The shooting came after a pursuit that began several miles away in Ceres, with officers responding to reports of someone in the Lexus brandishing a gun in a Ceres park, and the car then being involved in a hit-and-run accident. Authorities have said there were two stolen guns in the Lexus besides the gun they say Mendez had.
Mendez’s estate and family are represented by the Sacramento-based Law Office of Mark E. Merin and Lodi-based Law Offices of A. Peter Rausch Jr.
Merin alleges that people who saw Mendez’s body in the morgue say he appeared to have been shot in the back, and people working in the vicinity of the shooting also witnessed the incident and gave the same account as the young people who remained inside the Lexus when Mendez got out and ran.
“The account is undisputed by everyone,” Merin said. “After a brief chase, the car was stopped, he ran into an orchard, and was shot from behind at least four times.”

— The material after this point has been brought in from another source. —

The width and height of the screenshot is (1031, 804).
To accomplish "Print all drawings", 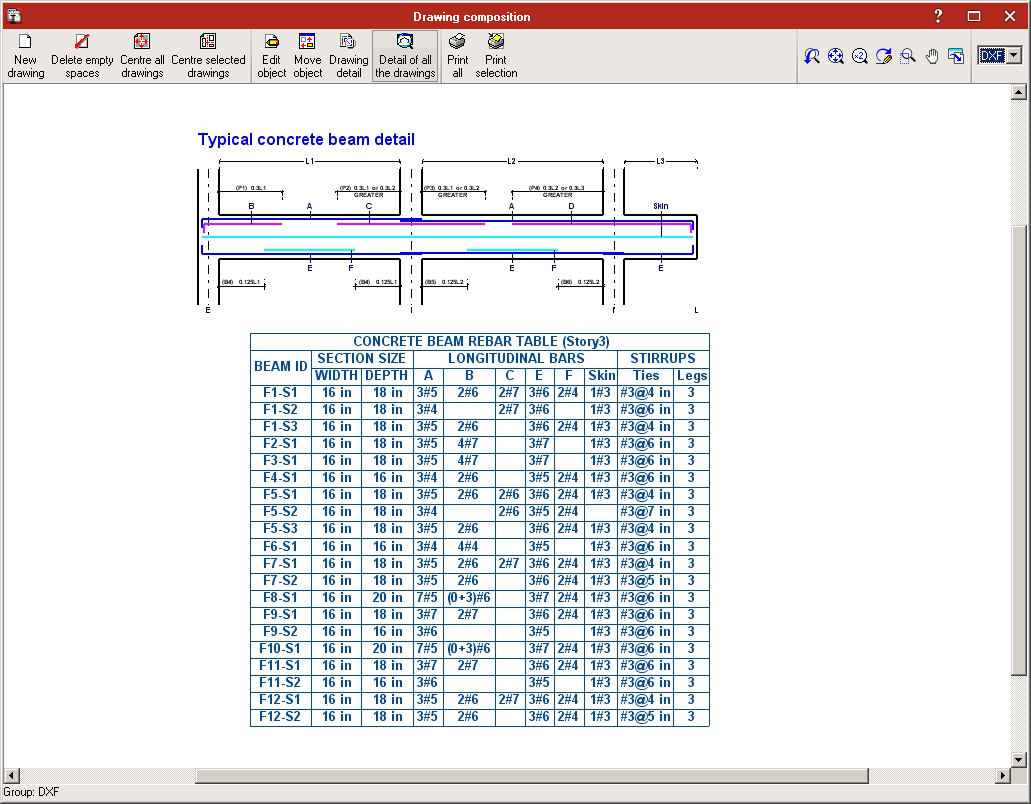I will [458, 57].
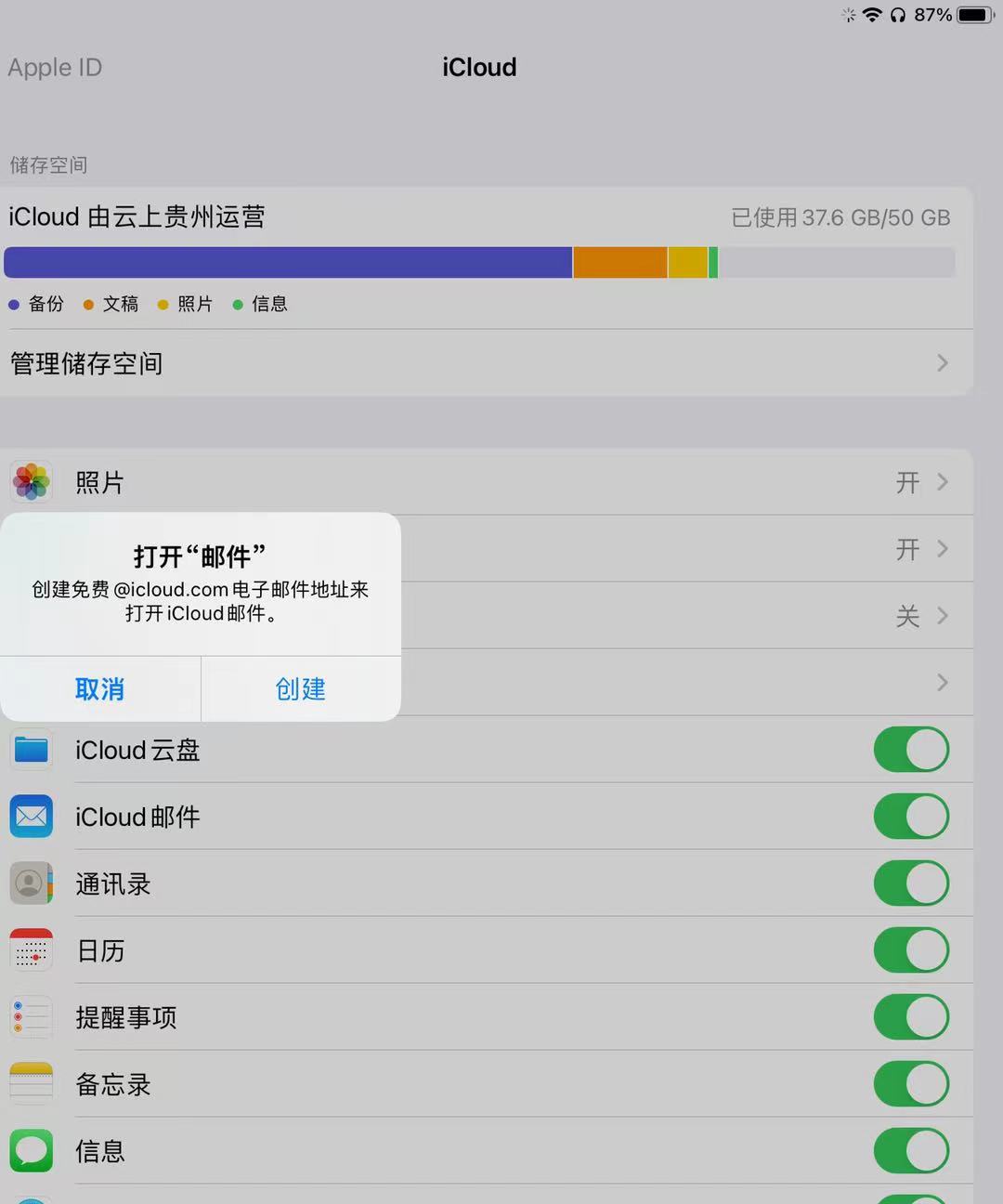Switch off the 通讯录 sync toggle

point(910,883)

Authorities have said Bays was by himself when he shot Mendez, but other officers soon arrived. The lawsuit alleges they were outraged by the shooting. “Other law enforcement officers at the scene reacted with anger to (the Ceres officer’s) unnecessary shooting,” according to the lawsuit.
Merin said the Ceres officer could have waited for other officers to arrive. He said officers could have set up a perimeter around the orchard and used nonlethal methods to capture Mendez.
Ceres City Manager Toby Wells said in an email in late December that city officials cannot comment on the allegations because the lawsuit has been filed. Wells said the lawsuit will be assigned to outside counsel through the risk management association the city belongs to. “Once we have the RMA attorney assigned,” Wells wrote, “then any communications would be through that office.”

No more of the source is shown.